I believe the following function is a working solution for pandas DataFrame rolling argmin/max:
import numpy as np
def data_frame_rolling_arg_func(df, window_size, func):
ws = window_size
wm1 = window_size - 1
return (df.rolling(ws).apply(getattr(np, f'arg{func}'))[wm1:].astype(int) +
np.array([np.arange(len(df) - wm1)]).T).applymap(
lambda x: df.index[x]).combine_first(df.applymap(lambda x: np.NaN))
It is inspired from a partial solution for rolling idxmax on pandas Series.
Explanations:
- Apply the numpy argmin/max function to the rolling window.
- Only keep the non-
NaN
values. - Convert the values to
int
. - Realign the values to original row numbers.
- Use
applymap
to replace the row numbers by the index values. - Combine with the original
DataFrame
filled withNaN
in order to add the first rows with expectedNaN
values.
In [1]: index = map(chr, range(ord('a'), ord('a') + 10))

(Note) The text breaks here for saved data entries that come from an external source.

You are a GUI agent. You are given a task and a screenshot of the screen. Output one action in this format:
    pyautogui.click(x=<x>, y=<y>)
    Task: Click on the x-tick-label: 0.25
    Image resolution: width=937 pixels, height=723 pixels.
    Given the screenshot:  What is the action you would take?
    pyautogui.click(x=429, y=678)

In [2]: df = pd.DataFrame((10 * np.random.randn(10, 3)).astype(int), index=index)
In [3]: df
Out[3]:
0 1 2
a -4 15 0
b 0 -6 4
c 7 8 -18
d 11 12 -16
e 6 3 -6
f -1 4 -9
g 6 -10 -7
h 8 11 -25
i -2 -10 -8
j 0 10 -7
In [4]: data_frame_rolling_arg_func(df, 3, 'max')
Out[4]:
0 1 2
a NaN NaN NaN
b NaN NaN NaN
c c a b
d d d b
e d d e
f d d e
g e f e
h h h g
i h h g
j h h j
In [5]: data_frame_rolling_arg_func(df, 3, 'min')
Out[5]:
0 1 2
a NaN NaN NaN
b NaN NaN NaN
c a b c
d b b c
e e e c
f f e d
g f g f
h f g h
i i g h
j i i h
My question are:
- Can you find any mistakes?
- Is there a better solution? That is: more performant and/or more elegant.
And for pandas maintainers out there: it would be nice if the already great pandas library included rolling idxmax and idxmin.